The Setup: Configuration Made Easy
First, let's understand Ballerina's provider pattern:
import ballerina/ai;
import ballerina/io;
// The VectorStore holds your embeddings
final ai:VectorStore vectorStore = check new ai:InMemoryVectorStore();
// EmbeddingProvider converts text to vectors
// Uses your configured provider (OpenAI, Cohere, etc.) via Ballerina VS Code command
final ai:EmbeddingProvider embeddingProvider =
check ai:getDefaultEmbeddingProvider();
// KnowledgeBase combines storage + embeddings
final ai:KnowledgeBase knowledgeBase =
new ai:VectorKnowledgeBase(vectorStore, embeddingProvider);
// ModelProvider handles LLM chat completions
final ai:ModelProvider modelProvider = check ai:getDefaultModelProvider();
What's happening here?
Ballerina uses a configuration-based approach. Instead of hardcoding API keys and model names, you configure providers through Ballerina's VS Code extension or configuration files.
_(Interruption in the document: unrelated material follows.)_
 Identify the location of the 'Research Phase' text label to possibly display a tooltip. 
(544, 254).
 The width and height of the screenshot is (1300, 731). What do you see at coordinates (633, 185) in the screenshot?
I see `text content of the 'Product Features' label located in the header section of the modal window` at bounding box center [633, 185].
This means:
- No secrets in code
- Easy switching between providers (OpenAI, Azure, local models)
- Environment-specific configurations
- Type-safe provider interfaces
Note: This example uses the default embedding provider and model provider implementations. To generate the necessary configuration, open up the VS Code command palette (Ctrl + Shift + P or command + shift + P), and run the Configure default WSO2 Model Provider command to add your configuration to the Config.toml file.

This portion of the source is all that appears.